If for some reason I picked up 5.5e seriously, I would need some more stuff.
 

Let me see if I understand:

1. Currently the PHB has the most classes, spells and feats due to only moderate amounts of player-facing content coming out.

2. You posit that it also contains some of the most powerful classes, spells, and feats. Sure, I'll agree. Not exclusively, we've got some artificers, bladesinger, war wizards, new and revamped races, and more. Sure, I'll give that it has the most.

I am unsure how you get from there to the conclusion that more player-facing content can't cause power creep. We have 3.x as a historical example, but we have plenty of 5e examples that if they publish enough there will be power creep, like the Twilight Cleric or Silvery Barbs. It's already demonstrably so.
I was talking about 3.5e.

3.5e has the vast majority of its most insanely broken things right there in its PHB.

Splats were not a problem because of power creep. They were mostly a problem because the vast majority of stuff in them sucked, and most of what didn't suck required significant system mastery to use effectively.

5e? Silvery barbs was a tempest in a teapot, I still have no idea why folks got so bent out of shape about it. Bladesinger I'll also grant you, sure--there is SOME power creep in essentially all supplements eventually. But with at best one player-facing book a year, "power creep" barely applies at all.

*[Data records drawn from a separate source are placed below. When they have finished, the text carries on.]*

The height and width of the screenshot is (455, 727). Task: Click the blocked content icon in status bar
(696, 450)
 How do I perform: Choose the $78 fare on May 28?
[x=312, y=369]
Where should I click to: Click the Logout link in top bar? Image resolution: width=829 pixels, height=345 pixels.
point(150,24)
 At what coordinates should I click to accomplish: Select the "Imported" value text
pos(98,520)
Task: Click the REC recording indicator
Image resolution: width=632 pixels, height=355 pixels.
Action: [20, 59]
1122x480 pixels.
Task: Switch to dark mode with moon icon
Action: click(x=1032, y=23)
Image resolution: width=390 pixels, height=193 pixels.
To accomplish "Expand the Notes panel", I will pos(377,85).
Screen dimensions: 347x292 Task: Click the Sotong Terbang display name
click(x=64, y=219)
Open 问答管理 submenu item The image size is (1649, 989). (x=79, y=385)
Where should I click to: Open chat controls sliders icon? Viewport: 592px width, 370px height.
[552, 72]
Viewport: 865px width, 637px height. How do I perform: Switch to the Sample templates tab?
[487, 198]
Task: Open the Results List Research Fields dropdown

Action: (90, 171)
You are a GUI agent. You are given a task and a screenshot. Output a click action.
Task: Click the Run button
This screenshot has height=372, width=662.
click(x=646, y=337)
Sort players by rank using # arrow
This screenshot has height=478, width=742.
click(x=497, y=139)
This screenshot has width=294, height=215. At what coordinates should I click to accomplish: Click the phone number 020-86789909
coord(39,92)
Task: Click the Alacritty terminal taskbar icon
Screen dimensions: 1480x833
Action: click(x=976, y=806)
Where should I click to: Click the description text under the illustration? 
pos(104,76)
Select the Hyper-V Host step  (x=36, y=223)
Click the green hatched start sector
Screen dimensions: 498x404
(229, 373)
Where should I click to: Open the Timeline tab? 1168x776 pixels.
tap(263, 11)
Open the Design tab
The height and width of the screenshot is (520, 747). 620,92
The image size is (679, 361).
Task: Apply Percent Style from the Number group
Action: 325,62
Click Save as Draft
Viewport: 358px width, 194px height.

More or less what I'm saying is, while power creep does sometimes occur, it is not guaranteed (there was exceedingly little power creep in 4e, for example), it is not the most significant problem with past editions that had lots of books, and even if it is a real concern it's a fixable concern, aka, demand the designers design better.
 

Do I need more D&D stuff? No.

Do I want more D&D stuff? Sure.
But only if I think it will be actually useful. So I try to fill the gaps on old modules and issues of Dungeon which is what I use to generate content for my 5e games almost exclusively. And despite owning over 1000 minis, I always buy (and actually paint) more because it is fun.
 

I was talking about 3.5e.

3.5e has the vast majority of its most insanely broken things right there in its PHB.Splats were not a problem because of power creep. They were mostly a problem because the vast majority of stuff in them sucked, and most of what didn't suck required significant system mastery to use effectively.
Sorry, all of the prestige classes that would do things like +1 casting and other stuff.

Sorry, the core books by themselves weren't particularly bad at all.
 

Sorry, all of the prestige classes that would do things like +1 casting and other stuff.

Sorry, the core books by themselves weren't particularly bad at all.
The core books contain the 2 best classes druid and cleric as well as some of the weakest classes (monk and to alesser degree paladin, ranger fighter).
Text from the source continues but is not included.